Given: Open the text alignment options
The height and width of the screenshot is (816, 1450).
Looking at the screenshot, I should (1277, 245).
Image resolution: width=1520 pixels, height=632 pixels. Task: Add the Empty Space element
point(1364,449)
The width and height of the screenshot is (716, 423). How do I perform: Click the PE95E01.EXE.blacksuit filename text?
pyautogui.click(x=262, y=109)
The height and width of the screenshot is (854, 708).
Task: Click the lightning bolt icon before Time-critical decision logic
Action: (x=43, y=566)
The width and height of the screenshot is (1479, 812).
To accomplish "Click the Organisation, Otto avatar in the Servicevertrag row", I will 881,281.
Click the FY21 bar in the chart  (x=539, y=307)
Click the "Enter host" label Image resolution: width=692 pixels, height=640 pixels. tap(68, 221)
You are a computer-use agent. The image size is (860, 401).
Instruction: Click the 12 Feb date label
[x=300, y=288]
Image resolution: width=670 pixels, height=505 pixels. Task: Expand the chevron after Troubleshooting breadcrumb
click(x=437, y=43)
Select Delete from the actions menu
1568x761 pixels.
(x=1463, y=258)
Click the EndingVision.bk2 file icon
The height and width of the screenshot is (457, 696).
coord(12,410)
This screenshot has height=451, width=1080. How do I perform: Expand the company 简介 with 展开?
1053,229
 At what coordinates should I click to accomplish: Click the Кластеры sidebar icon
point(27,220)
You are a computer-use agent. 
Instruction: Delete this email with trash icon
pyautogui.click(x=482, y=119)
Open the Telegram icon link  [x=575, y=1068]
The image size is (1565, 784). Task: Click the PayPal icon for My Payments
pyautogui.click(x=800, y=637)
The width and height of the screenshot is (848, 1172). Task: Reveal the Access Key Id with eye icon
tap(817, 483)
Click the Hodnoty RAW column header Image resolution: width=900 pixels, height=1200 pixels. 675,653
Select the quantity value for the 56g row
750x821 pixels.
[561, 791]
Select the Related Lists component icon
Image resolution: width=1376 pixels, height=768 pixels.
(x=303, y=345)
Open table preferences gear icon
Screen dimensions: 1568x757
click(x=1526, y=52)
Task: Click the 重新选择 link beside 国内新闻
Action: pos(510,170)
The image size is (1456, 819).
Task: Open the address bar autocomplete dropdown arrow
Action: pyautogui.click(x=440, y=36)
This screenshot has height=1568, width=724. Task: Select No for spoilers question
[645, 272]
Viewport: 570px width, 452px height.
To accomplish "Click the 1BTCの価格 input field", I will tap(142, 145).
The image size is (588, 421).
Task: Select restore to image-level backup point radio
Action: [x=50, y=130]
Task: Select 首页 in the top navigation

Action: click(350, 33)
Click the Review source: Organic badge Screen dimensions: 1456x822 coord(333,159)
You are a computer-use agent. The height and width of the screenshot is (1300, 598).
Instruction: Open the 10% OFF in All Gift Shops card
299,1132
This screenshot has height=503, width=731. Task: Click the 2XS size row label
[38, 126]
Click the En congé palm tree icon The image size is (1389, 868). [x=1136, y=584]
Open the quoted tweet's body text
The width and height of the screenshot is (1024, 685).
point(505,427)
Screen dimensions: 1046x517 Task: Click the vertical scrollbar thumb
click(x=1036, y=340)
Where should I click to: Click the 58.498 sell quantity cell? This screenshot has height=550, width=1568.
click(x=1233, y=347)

• _Task_:
Collect, from the material above, every line containing the word "agent".

• _Exercise result_:
You are a computer-use agent. The image size is (860, 401).
You are a computer-use agent. 
You are a computer-use agent. The height and width of the screenshot is (1300, 598).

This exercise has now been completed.